Waving happily, she raised the lid on the mailbox.
Our landlady lived in a cozy downstairs apartment and was an absolute peach except for one thing: She owned a nasty yellow tomcat whose greatest delight was to shoot out past her feet and sink his front teeth into the first female leg he encountered. I knocked on her door and held the manila envelope down to deflect him.
Mrs. Z opened the door with her pussycat overflowing her cradling arm. He hissed at me.
“Oh, Margaret. Come in.”
“Thanks, but I just want to know if it’s okay if I burn what’s in the trash barrel. I’ve been cleaning out some old files and had a couple of things I’d like to toss in. I’ll stay and watch till it burns out.”
“Of course, dear. As long as you watch it. Uncoil the hose in case you need it, if you don’t mind.”
I went out through the kitchen, which we girls got to use on Saturday mornings, and held Rachel’s envelope over the metal drum next to the garbage can. Every backyard I’d ever been in had a can like it, or maybe a wire basket. When it filled up with discarded mail, paper that had wrapped meat and debris from the sweeper, you set it on fire so the contents burned down and kept things tidy.
I stirred the contents with a stick to fluff things up, then dropped in a kitchen match. I held the envelope over the flames.

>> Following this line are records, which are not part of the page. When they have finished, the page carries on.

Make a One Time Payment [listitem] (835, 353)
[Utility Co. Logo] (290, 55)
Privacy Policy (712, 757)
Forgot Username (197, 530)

Its weight told me it must contain quite a few sheets of paper. It wasn’t sealed. The metal tab that held it closed had been bent and straightened numerous times. Either its contents had been added to bit by bit or someone had been a frequent visitor to whatever it held.
Nothing to do with this, Rachel had said.
Then why destroy it?
It wasn’t up to me to question. Before I could change my mind, I dropped it into the flames. Then I sat on the back steps and watched it burn, savoring the forgotten pleasure of being alone in your own backyard, smelling the earth and listening to bird sounds, as I felt a sharp, sharp longing for my girlhood.
* * *
One thing I was curious about was how the cops had known where to find Rachel. I’d always supposed she lived with her parents. Something about the way she’d mentioned the “place” — apartment, presumably — where she’d been arrested made me suspect her family didn’t know it existed. Who did know about it? I added that to the list of things that didn’t add up for me, like the tip from the dog walker.
After a quick lunch at a diner I liked, I looked at the particulars on Rachel’s arrest. The police logbook was open to the public, though members of the press, and probably lawyers and law clerks, were ordinarily the only ones to peruse it. The only new information it gave me was the exact time of her arrest, the names of the officers who’d gone to her apartment, and what I’d come for, the location. Without any idea what I expected to learn, or do, I decided to have a look.
Rachel’s private little nest was in a brown brick building overlooking the river. It had five stories and a hint of Spanish or Moorish style thanks to a crenelated top and tile roof. Even with those touches it wasn’t the sort of place that would attract a second look. It was small, two or four apartments on each floor, depending on size; respectable and quiet.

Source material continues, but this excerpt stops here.